Task item: Pictures excluded, output exactly the lines from the one containing "You are a computer-use" through the last line of the listing below.

# # # # # # #

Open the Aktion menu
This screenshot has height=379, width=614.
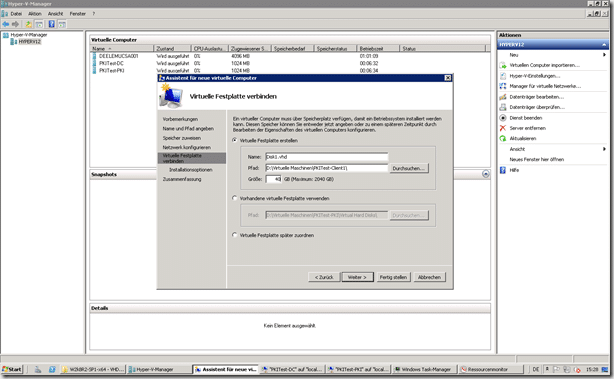coord(35,14)
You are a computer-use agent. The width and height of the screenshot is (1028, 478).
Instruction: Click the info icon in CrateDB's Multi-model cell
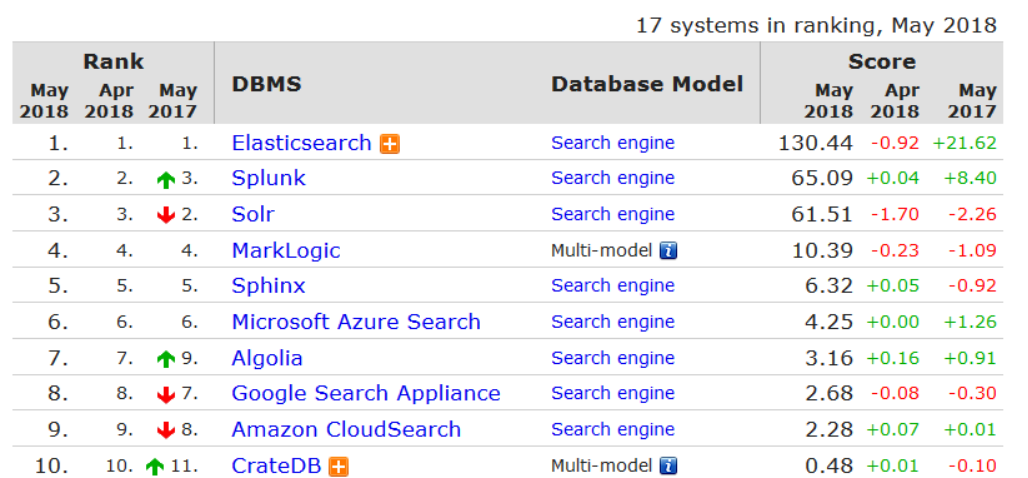(x=668, y=466)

# # # # # # #

Answer to this exercise:
You are a computer-use agent. The width and height of the screenshot is (1028, 478).
Instruction: Click the info icon in CrateDB's Multi-model cell
(x=668, y=466)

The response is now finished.